“But justify me publicly; establish my honor and truth before them all. End all my wickedness, O Lord, and bless all who truly worship God; for you, the righteous God, look deep within the hearts of men and examine all their motives and their thoughts." Psalms 7:8-9
To me this verse brings me back to reality. Sometimes I forget how selfish and unjust I can be. The motives in my heart for the doing the right thing are often wrong. God sees the hearts of men, only he knows what we're truly thinking. I can put a smile and say all the kind words, but if my heart is wrong and I'm actually internally hating then God sees that. It wouldn't matter if I did over a hundred charity services, none of it would matter if I weren't doing it to please God.

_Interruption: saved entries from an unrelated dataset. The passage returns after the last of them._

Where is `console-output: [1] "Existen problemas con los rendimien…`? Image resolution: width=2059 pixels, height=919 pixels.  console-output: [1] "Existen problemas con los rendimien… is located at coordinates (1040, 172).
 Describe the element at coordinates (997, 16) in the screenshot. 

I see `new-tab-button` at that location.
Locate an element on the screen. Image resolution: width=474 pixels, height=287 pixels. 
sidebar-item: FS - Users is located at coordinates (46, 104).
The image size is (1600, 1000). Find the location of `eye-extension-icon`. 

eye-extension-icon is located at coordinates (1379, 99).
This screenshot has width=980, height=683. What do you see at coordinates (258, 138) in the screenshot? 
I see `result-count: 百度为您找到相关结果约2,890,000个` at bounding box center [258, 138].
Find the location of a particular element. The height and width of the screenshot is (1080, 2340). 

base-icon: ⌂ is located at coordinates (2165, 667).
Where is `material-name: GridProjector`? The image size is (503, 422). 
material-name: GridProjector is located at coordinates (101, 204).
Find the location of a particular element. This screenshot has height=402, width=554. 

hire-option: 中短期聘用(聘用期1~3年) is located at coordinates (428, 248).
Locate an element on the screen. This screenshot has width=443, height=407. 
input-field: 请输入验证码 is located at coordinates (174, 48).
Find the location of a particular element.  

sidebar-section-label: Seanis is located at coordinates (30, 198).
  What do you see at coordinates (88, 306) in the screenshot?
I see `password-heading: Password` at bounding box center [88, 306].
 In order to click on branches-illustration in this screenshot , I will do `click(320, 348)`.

Sometimes I think I fool God. I try to set my heart right, but inside I know I have this horrible attitude, and then out of nowhere God reveals himself to me through a simple gesture or an act of humiliation, if that's what it takes. It's so easy to fool others into believing your this super saint, but it's all invalid if the heart isn't truly in it for God. I must remember the importance of my heart because it's not the deed that counts it from where the love comes from.
Lord please forgive me for my incredibly selfish and self absorbed motives. I sometimes stupidly think I can fool you to believe I'm all righteous, but you just humble me just as quickly and I thank you sooo much for that! Lord nothing in this entire world matters except you and I pray you show me path towards a future with you!